_WHAT TO WORK ON_
Pull out each line of the records that contains the word "Task", copying those lines unchanged.

_DATA ROWS_
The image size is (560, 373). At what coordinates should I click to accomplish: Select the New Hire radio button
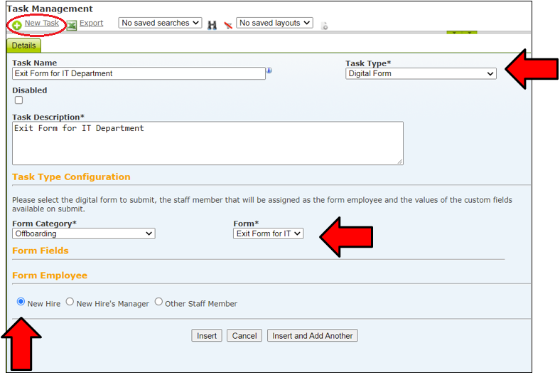21,302
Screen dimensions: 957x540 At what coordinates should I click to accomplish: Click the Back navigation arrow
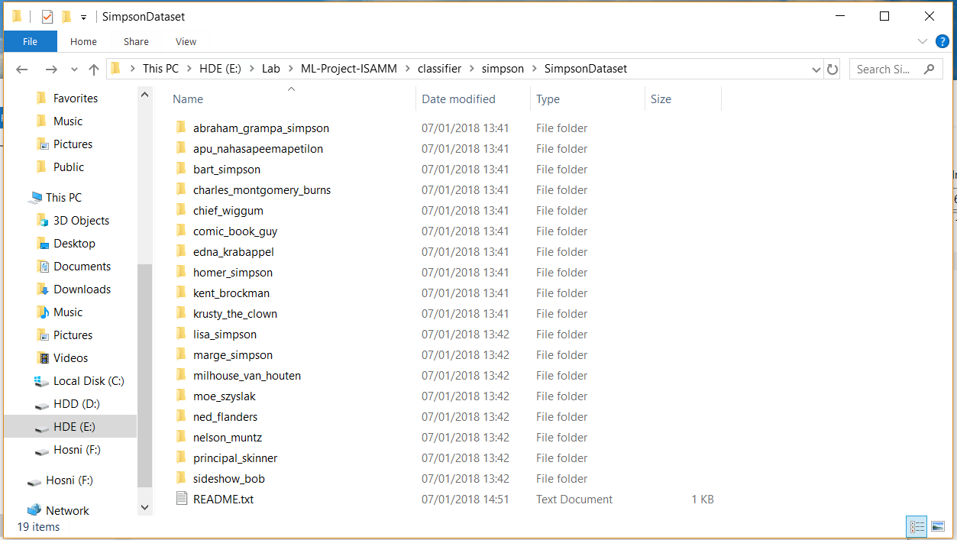click(x=21, y=69)
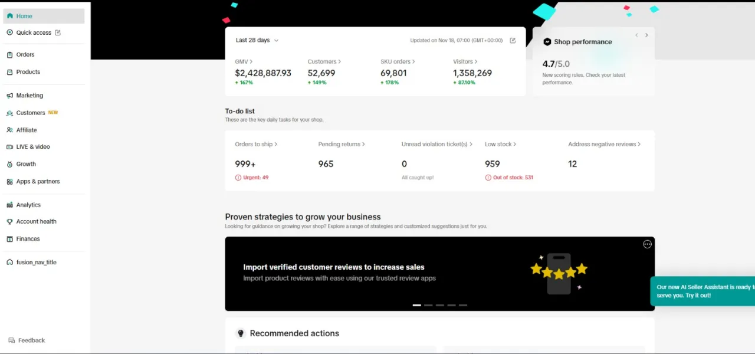755x354 pixels.
Task: Click the Shop performance badge icon
Action: [547, 42]
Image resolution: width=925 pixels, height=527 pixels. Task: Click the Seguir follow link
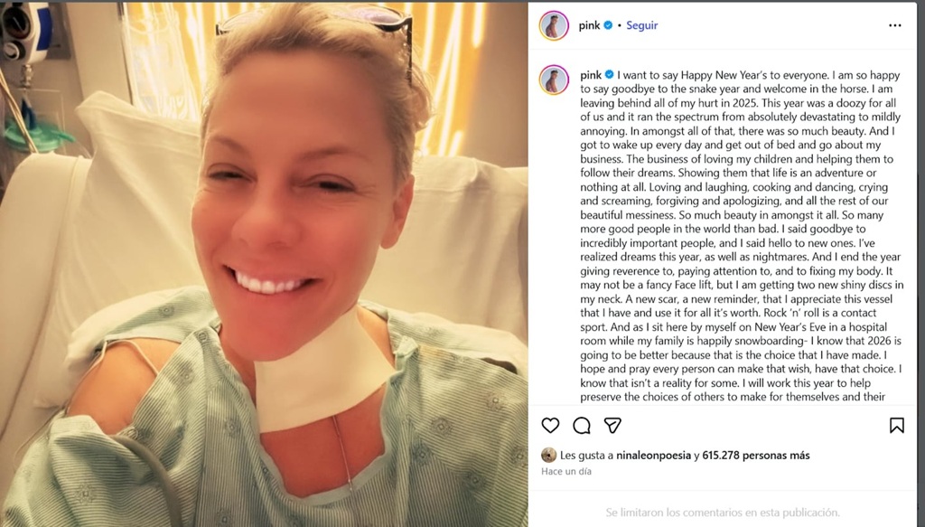(642, 25)
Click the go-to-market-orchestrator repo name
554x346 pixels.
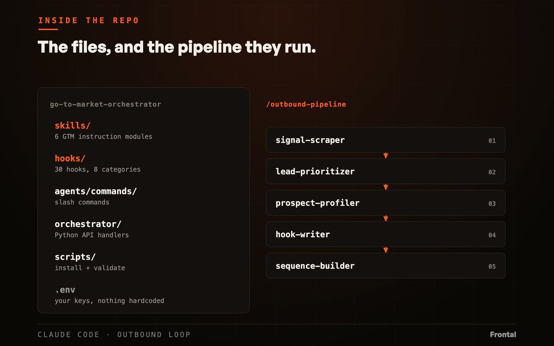point(105,104)
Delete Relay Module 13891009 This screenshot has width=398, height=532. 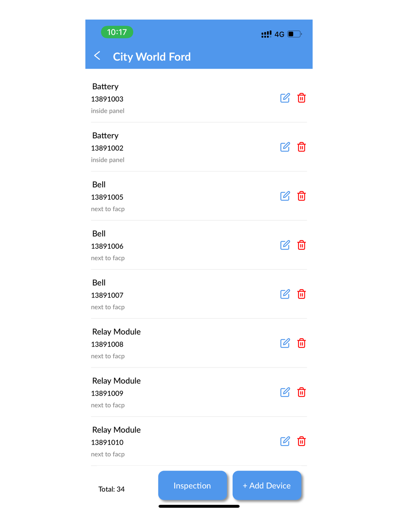(301, 392)
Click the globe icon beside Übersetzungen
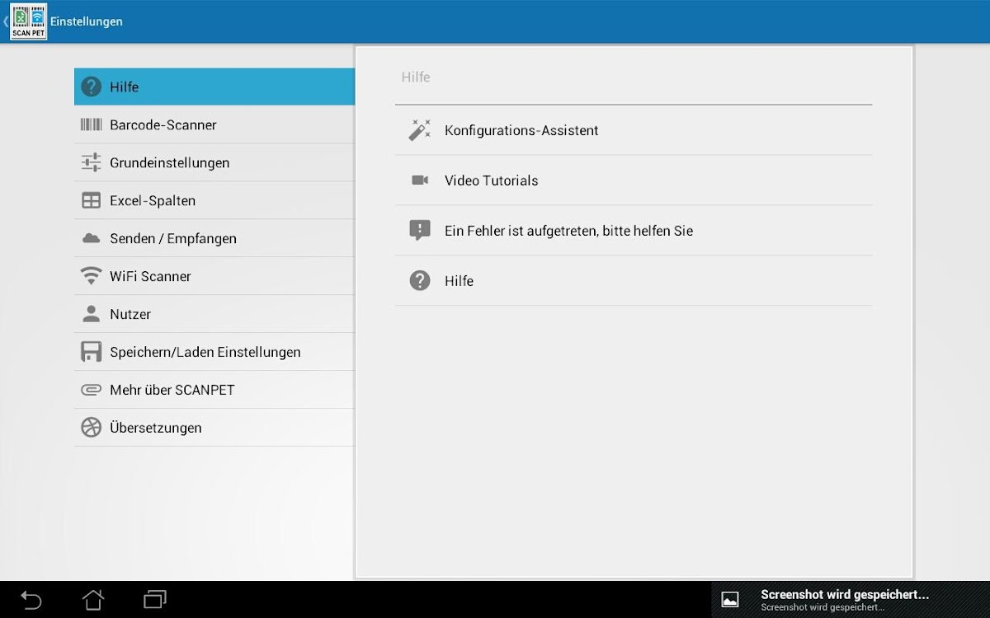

_WRITTEN SOLUTION_
Task: Click the Shop performance badge icon
Image resolution: width=925 pixels, height=527 pixels. Task: Click the Seguir follow link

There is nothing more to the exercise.